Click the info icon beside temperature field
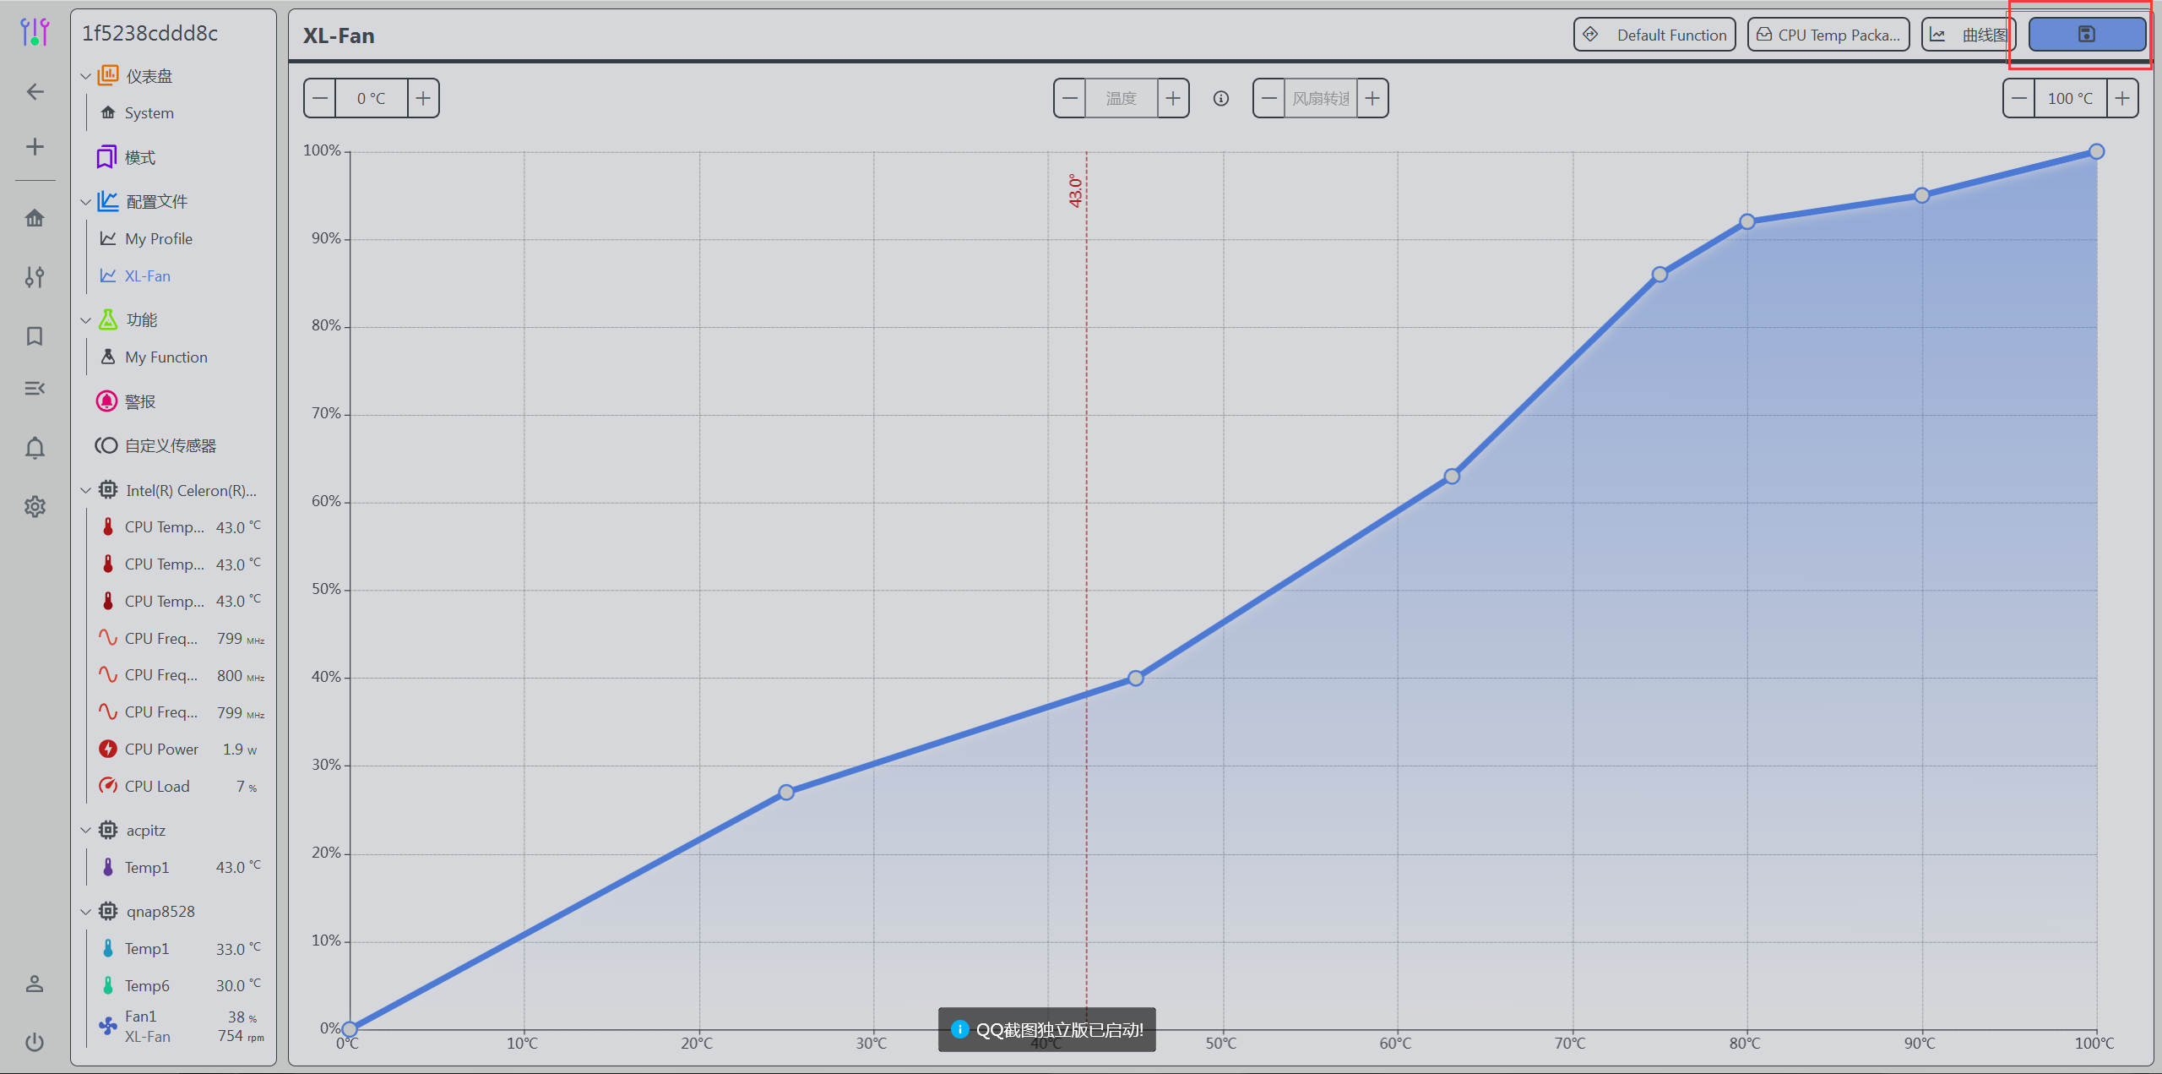This screenshot has height=1074, width=2162. coord(1220,99)
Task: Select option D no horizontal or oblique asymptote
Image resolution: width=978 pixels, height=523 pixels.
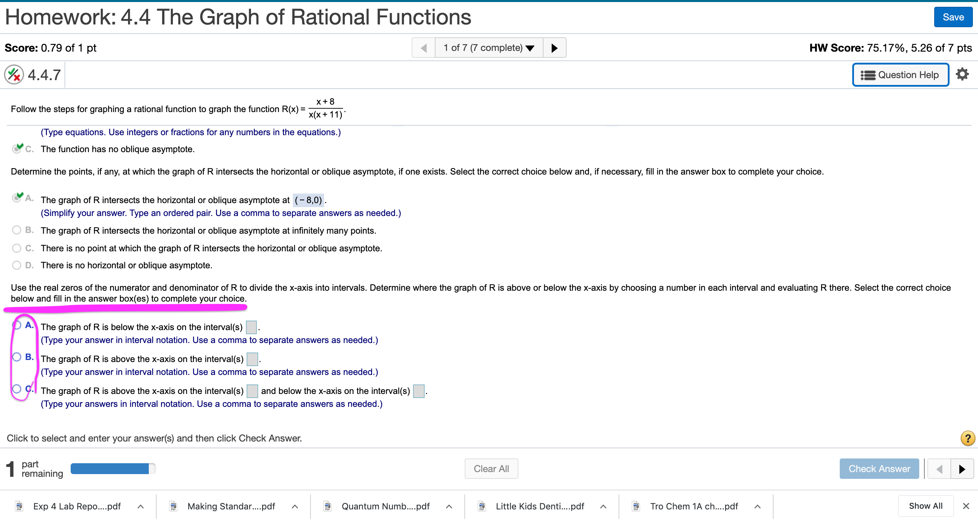Action: [x=17, y=265]
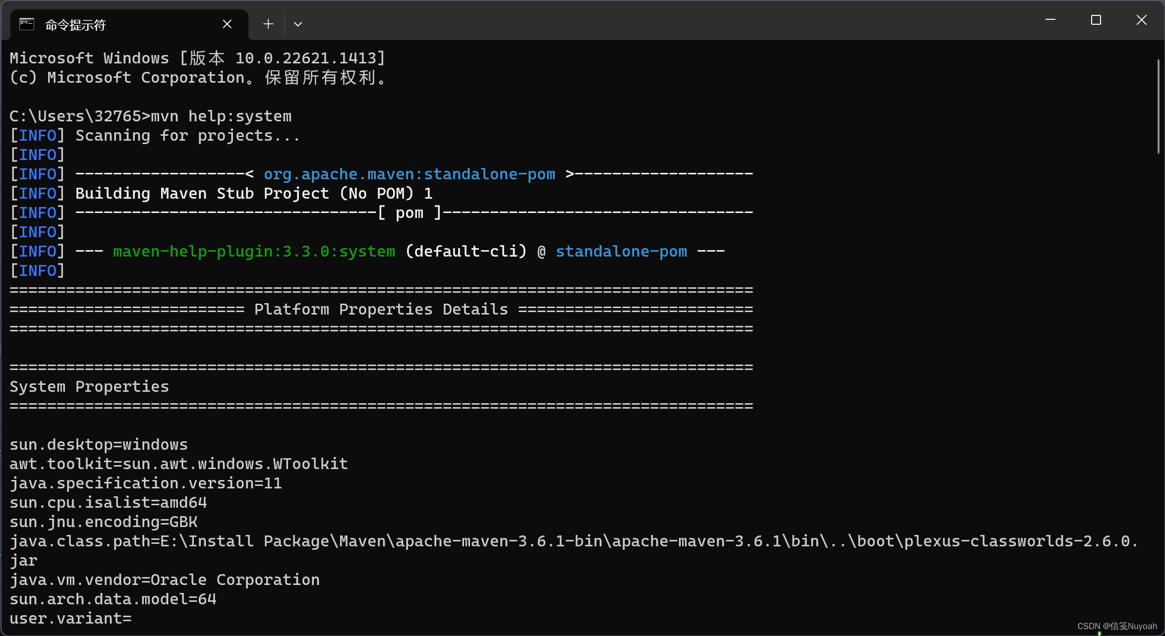This screenshot has width=1165, height=636.
Task: Minimize the terminal window
Action: point(1050,20)
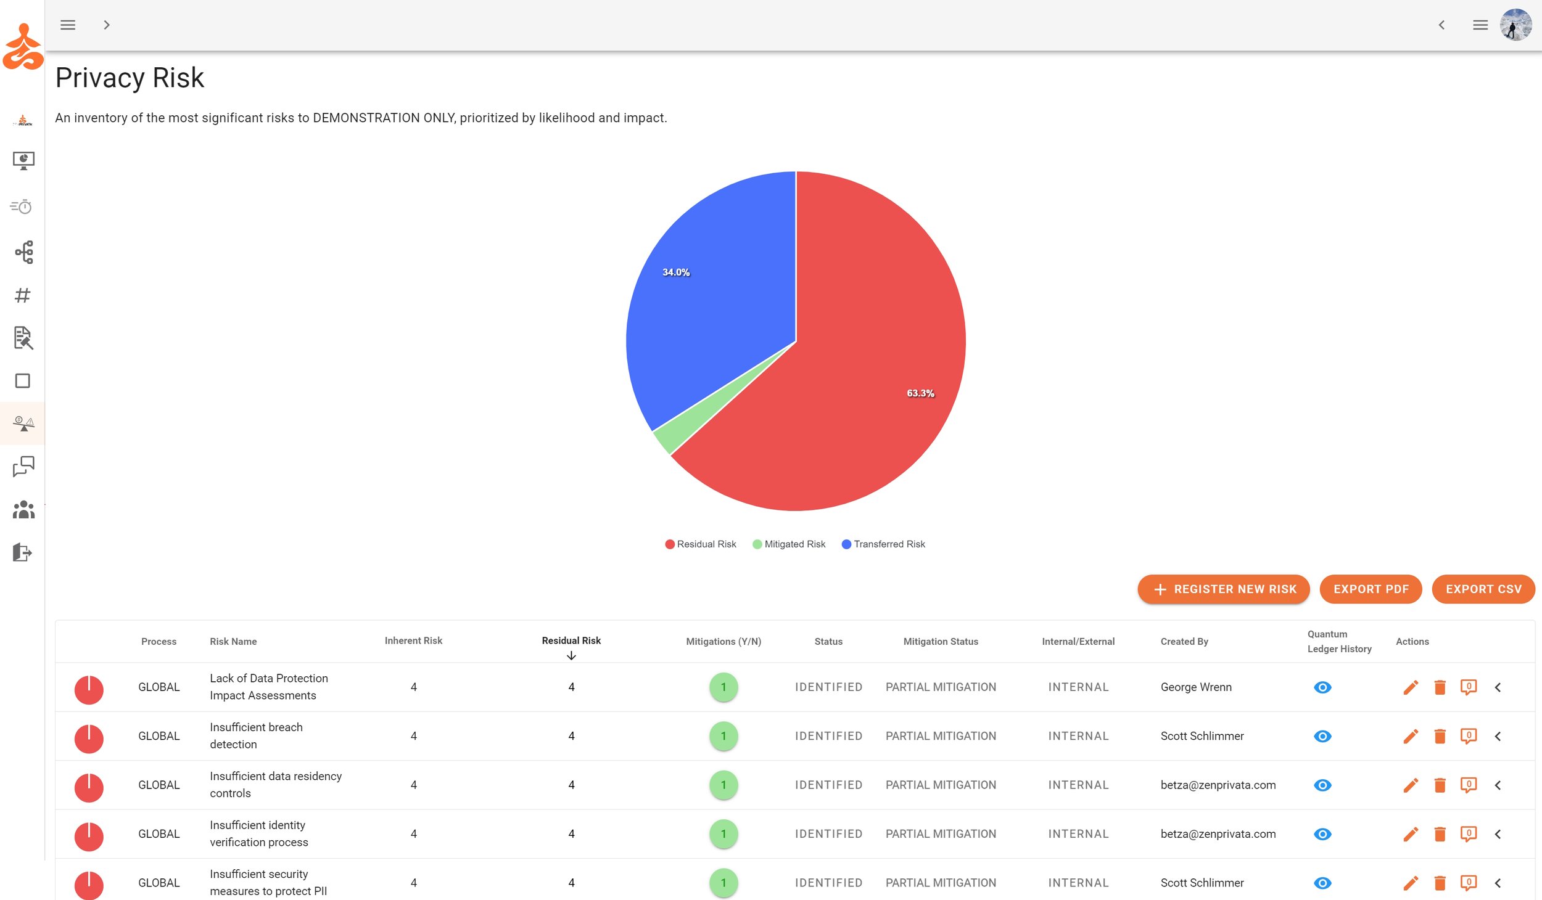Click the hashtag icon in sidebar

pos(23,295)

--------

**WHAT IS EXPECTED:** Verbatim output of the entries is required, with each image left out.

**OUTPUT FOR THIS TASK:**
Click the info icon beside temperature field
This screenshot has height=1074, width=2162. coord(1220,99)
Task: Select option D no horizontal or oblique asymptote
Image resolution: width=978 pixels, height=523 pixels.
Action: [x=17, y=265]
This screenshot has width=1165, height=636.
Task: Minimize the terminal window
Action: point(1050,20)
Click the hashtag icon in sidebar

pos(23,295)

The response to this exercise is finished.